Task description =>
Count the lines in the listing below that contain the word "menu" and give only that number.

Exercise input =>
....................

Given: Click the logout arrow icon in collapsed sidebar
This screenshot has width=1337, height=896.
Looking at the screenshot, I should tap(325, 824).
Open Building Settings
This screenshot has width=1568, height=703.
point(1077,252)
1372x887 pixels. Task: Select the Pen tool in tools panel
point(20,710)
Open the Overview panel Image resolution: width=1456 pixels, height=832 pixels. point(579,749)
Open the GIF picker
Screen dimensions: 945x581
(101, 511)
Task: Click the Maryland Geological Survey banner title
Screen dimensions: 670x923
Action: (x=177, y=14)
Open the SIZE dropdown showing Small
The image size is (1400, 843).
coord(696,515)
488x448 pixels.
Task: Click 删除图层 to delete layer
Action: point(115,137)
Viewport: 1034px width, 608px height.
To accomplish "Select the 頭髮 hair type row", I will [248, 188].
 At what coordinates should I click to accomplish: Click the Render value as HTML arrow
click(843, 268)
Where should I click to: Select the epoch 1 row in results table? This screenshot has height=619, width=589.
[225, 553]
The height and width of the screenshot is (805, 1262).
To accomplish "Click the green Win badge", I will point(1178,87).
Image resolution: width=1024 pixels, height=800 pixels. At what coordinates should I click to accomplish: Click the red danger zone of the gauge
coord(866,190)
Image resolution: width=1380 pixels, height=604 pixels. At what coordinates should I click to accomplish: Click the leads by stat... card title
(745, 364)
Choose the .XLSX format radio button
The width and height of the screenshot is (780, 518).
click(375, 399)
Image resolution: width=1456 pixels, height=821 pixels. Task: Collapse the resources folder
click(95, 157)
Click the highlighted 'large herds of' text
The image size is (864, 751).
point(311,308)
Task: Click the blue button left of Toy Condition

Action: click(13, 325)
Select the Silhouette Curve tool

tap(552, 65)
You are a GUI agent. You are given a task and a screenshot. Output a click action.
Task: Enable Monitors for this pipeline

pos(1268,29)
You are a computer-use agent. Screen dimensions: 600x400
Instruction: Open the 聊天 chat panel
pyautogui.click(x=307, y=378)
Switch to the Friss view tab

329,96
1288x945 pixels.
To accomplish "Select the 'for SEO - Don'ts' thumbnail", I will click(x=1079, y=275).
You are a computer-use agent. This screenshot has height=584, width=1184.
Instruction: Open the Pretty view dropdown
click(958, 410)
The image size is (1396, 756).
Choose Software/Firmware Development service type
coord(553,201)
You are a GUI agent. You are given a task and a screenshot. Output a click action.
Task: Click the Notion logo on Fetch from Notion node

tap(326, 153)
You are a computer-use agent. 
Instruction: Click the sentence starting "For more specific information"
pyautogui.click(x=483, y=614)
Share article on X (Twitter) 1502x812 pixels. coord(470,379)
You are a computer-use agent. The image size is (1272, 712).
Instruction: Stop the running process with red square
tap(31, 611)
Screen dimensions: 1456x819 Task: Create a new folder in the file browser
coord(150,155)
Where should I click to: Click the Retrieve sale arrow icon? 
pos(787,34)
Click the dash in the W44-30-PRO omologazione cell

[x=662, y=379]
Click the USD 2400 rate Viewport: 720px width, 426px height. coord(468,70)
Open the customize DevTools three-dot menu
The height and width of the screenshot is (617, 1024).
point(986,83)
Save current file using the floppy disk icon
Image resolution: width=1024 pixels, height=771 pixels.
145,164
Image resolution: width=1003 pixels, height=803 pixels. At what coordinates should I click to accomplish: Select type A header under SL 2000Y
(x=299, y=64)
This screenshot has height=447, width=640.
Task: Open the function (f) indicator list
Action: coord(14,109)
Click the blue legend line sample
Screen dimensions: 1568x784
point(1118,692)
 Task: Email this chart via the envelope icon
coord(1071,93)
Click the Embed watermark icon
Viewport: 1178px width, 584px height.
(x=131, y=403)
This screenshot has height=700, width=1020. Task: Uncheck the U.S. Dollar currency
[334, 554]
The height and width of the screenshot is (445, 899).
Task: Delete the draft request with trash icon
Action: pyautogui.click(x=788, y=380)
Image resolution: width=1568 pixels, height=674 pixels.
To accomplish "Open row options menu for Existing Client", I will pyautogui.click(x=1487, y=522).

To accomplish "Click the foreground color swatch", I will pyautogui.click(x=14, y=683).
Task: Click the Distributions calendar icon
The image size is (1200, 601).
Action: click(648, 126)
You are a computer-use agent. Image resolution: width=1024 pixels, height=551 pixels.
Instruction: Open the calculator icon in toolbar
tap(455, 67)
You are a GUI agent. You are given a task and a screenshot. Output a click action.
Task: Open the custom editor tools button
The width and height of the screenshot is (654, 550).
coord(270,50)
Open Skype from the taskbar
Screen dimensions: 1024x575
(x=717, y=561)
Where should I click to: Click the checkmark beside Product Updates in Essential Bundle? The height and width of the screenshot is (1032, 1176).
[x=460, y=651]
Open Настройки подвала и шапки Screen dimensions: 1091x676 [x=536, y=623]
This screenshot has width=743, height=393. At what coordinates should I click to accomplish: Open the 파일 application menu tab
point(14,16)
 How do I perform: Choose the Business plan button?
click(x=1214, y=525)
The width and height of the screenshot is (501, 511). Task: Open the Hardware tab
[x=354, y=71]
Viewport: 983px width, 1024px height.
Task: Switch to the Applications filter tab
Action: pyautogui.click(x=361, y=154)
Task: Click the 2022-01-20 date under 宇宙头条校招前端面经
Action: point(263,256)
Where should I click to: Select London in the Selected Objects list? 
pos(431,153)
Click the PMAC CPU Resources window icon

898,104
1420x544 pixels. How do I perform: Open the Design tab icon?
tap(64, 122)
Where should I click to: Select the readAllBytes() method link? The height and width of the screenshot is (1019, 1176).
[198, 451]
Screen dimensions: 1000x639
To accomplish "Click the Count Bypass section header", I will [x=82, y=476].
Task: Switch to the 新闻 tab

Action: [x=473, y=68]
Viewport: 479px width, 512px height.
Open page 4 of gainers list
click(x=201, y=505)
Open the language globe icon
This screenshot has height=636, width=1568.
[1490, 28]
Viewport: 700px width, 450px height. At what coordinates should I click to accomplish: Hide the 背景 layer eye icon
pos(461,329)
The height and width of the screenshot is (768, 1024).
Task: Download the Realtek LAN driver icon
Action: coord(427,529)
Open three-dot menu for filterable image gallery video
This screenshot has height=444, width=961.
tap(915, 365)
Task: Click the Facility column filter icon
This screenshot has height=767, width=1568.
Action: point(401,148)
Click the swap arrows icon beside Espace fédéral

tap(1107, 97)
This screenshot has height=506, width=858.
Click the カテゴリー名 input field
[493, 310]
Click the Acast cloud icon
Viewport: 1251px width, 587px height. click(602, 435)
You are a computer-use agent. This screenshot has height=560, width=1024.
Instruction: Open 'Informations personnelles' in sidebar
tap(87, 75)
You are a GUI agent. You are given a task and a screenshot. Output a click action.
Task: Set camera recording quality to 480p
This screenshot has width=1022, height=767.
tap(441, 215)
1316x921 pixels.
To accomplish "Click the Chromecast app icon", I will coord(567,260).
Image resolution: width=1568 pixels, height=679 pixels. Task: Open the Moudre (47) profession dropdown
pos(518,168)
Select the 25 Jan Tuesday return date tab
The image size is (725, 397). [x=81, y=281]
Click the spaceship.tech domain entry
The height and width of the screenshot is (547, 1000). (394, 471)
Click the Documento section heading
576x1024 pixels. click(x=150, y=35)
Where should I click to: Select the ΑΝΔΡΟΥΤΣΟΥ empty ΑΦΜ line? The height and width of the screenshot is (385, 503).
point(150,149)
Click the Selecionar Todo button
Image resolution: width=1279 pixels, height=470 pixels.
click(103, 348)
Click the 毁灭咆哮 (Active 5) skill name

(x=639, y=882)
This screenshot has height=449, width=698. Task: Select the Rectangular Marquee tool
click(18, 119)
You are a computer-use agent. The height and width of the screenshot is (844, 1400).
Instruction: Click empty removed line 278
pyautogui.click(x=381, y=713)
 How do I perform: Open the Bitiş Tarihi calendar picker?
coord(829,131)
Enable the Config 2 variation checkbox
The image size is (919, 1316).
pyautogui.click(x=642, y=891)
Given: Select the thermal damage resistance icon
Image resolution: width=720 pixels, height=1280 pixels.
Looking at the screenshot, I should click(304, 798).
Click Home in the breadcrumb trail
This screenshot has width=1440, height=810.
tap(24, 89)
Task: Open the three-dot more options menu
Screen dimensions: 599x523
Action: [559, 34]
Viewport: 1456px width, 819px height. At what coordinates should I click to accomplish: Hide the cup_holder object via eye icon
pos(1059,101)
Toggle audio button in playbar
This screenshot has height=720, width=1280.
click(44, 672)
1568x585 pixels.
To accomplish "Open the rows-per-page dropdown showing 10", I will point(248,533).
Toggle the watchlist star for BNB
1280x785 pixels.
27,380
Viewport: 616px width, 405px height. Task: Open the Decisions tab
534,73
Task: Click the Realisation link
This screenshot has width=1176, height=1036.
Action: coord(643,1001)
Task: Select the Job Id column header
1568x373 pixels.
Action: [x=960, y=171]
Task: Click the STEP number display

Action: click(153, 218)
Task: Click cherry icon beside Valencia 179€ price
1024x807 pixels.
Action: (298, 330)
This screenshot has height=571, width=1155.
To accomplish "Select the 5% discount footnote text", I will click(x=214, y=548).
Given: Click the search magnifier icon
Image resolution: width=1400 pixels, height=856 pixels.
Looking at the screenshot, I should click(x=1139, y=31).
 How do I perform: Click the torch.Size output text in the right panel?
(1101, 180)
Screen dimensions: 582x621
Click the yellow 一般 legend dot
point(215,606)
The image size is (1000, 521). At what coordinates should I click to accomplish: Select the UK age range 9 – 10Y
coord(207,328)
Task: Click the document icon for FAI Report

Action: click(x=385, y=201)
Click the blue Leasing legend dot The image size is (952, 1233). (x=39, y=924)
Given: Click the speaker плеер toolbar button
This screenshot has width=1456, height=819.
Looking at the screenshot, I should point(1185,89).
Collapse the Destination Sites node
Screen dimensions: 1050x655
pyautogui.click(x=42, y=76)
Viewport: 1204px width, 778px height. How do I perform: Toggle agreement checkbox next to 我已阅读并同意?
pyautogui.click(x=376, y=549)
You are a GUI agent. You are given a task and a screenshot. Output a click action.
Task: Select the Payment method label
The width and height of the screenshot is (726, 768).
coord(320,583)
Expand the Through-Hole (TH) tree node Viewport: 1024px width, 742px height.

....................

Completed exercise =>
5